The messaging option announced Friday initially is only being offered to a small group of people with YouTube’s app installed on an iPhone or device running on Google’s Android software. If all goes well, messaging will be included in a future app update available to everyone with an iPhone or an Android phone.

YouTube, part of Alphabet Inc.’s Google, is examining whether the messaging feature will encourage its audience to spend even more time inside its popular video app. Currently, people typically copy links to YouTube and paste them into text messages or other messaging apps such as Snapchat, Facebook Messenger and WhatsApp.

By removing a reason for its audience to switch over to another app, YouTube can generate more opportunities to show ads to the more than 1 billion people who watch video on its service.

WhatsApp, owned by Facebook Inc., has more than 1 billion users, while Facebook’s own Messenger app has more than 900 million users, posing a threat to other digital services vying for people’s attention. Snapchat is smaller, with about 100 million daily users, but growing rapidly, particularly among teenagers and young adults who tend to watch a lot of video on their smartphones.

  • German intelligence agency warns of Russian cyber sabotage

The head of Germany’s domestic intelligence agency warned Friday that Russia is engaged in electronic espionage efforts and appears willing to conduct cyber sabotage against critical infrastructure.

The BfV agency said Russian intelligence agencies appear to be behind an “aggressive” campaign of electronic espionage going back at least seven years known as Sofacy/ATP 28, whose targets have included the German Parliament.

It identified another campaign, codenamed “Sandworm,” that it said appeared to be aimed at sabotaging universities, telecoms firms and energy companies.

“Cyberspace is a place of hybrid warfare,” said BfV chief Hans-Georg Maassen. “The information security of German government, administrative, business, science and research institutions is under permanent threat.”

“The campaigns observed by the BfV are generally directed at obtaining information, i.e espionage,” he added. “Meanwhile, though, Russian intelligence agencies are also showing a readiness to (carry out) sabotage.”

Germany’s defense ministry announced recently that it is creating its own cyberwarfare department in response to what it says is the growing threat of electronic attacks.

The notion of ‘hybrid warfare’ — mentioned by Maassen — refers to a mixture of conventional attacks, special operations, sabotage and propaganda.

  • Pfizer says it’s blocking use of drugs for lethal injections

Pharmaceutical company Pfizer said Friday it was blocking use of its drugs in lethal injections, which means all federally approved drugmakers whose medications could be used for executions have now put them off limits.

“Pfizer makes its products to enhance and save the lives of the patients we serve.
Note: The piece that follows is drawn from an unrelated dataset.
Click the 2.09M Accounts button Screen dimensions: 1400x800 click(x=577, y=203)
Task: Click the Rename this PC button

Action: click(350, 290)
Consistent with these values, Pfizer strongly objects to the use of its products as lethal injections for capital punishment,” the company said in the statement made public on its website Friday.

The company’s announcement has limited immediate impact. Its action is an enhancement of a previous policy that follows Pfizer’s $15.23 billion purchase of Lake Forest, Illinois-based Hospira Inc. last year. Hospira had previously prohibited the use of its drugs in capital punishment, as have several other drugmakers.

Pfizer shares closed even Friday at $33.19.

The development means the approximately 25 FDA-approved companies worldwide able to manufacture drugs used in executions have now blocked the use of the drugs, according to Reprieve, a New York-based human rights organization opposed to the death penalty.